One emerging trend is that the Tories are doing slightly better as the economy improves. If Labour loses votes to the Tories, that is “very bad news” since the economy is on an upward trajectory.
Votes lost to Ukip in the middle of a European campaign and unusual press attention are less of an issue as Labour “can and should recover a fair chunk of that vote”.

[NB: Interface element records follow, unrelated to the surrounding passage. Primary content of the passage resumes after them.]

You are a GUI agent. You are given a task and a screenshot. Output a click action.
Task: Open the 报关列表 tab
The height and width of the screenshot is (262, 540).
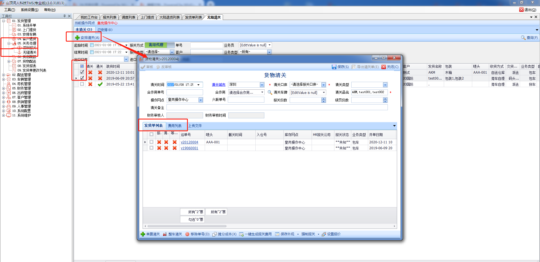[x=109, y=17]
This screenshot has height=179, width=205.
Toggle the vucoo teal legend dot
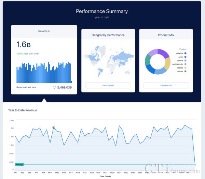click(x=185, y=71)
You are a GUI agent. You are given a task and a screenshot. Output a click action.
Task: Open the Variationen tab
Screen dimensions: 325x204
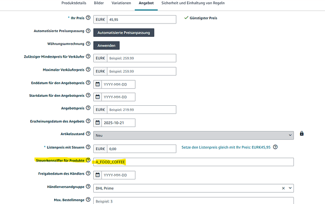(122, 3)
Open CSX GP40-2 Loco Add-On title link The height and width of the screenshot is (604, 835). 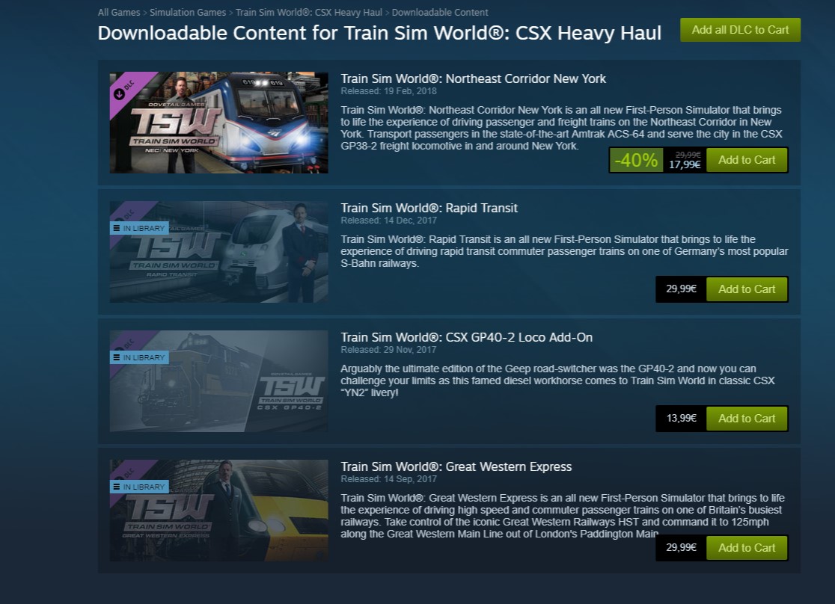click(x=466, y=337)
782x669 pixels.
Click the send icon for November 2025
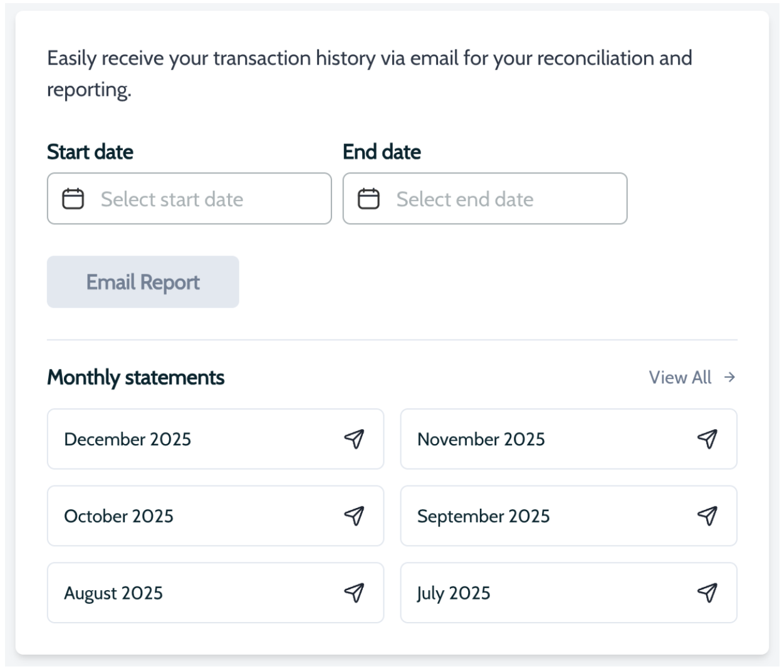coord(707,439)
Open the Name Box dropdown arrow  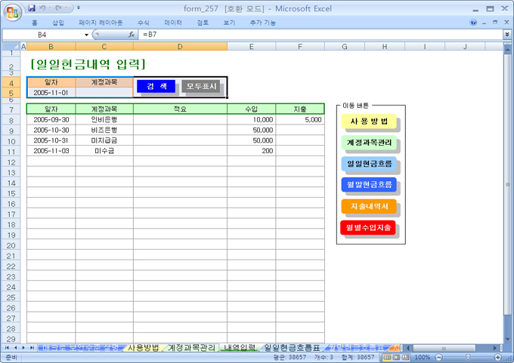[x=86, y=35]
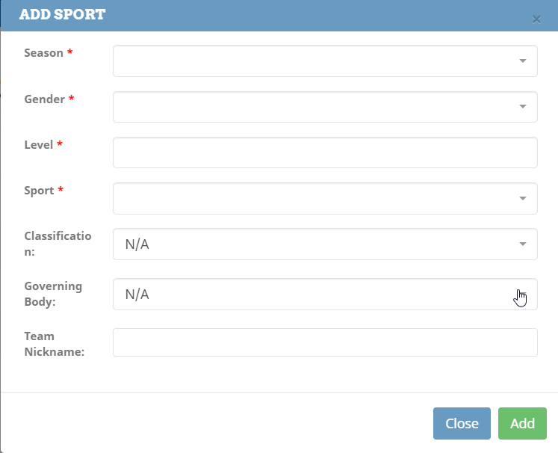Click the ADD SPORT dialog title
The height and width of the screenshot is (453, 558).
(62, 15)
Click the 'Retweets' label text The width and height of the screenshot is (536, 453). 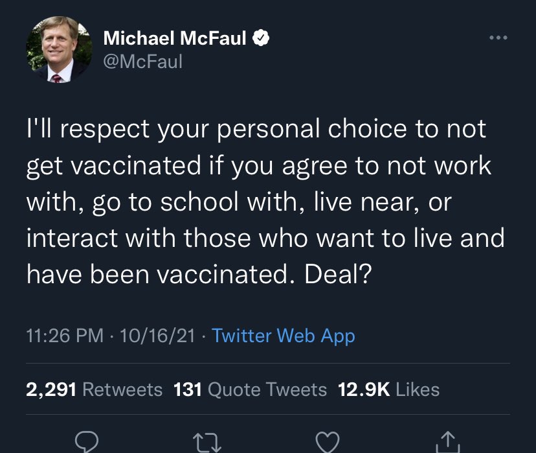pyautogui.click(x=122, y=389)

Perhaps the worst news are the leadership figures in ICM’s polling, which puts Miliband on a dismal -25 (51% think he is doing a bad job compared to 26% who think the reverse), trailing Clegg, Farage and Cameron.
Miliband brushed the poll findings aside and insists that he is ‘more personally competent’ than Cameron to lead Britain. But if The Mail on Sunday’s political insults poll is anything to go by, Miliband should have heeded the “adage about people in glass houses and stones”, says Simon Walters.
Asked to judge the four main leaders on “ten less than flattering character traits”, Miliband comes top in three: “thick”, “wet” and “sexless”. Cameron was top for “cruel”, “remote”, “phoney”, “sanctimonious” and “bully”.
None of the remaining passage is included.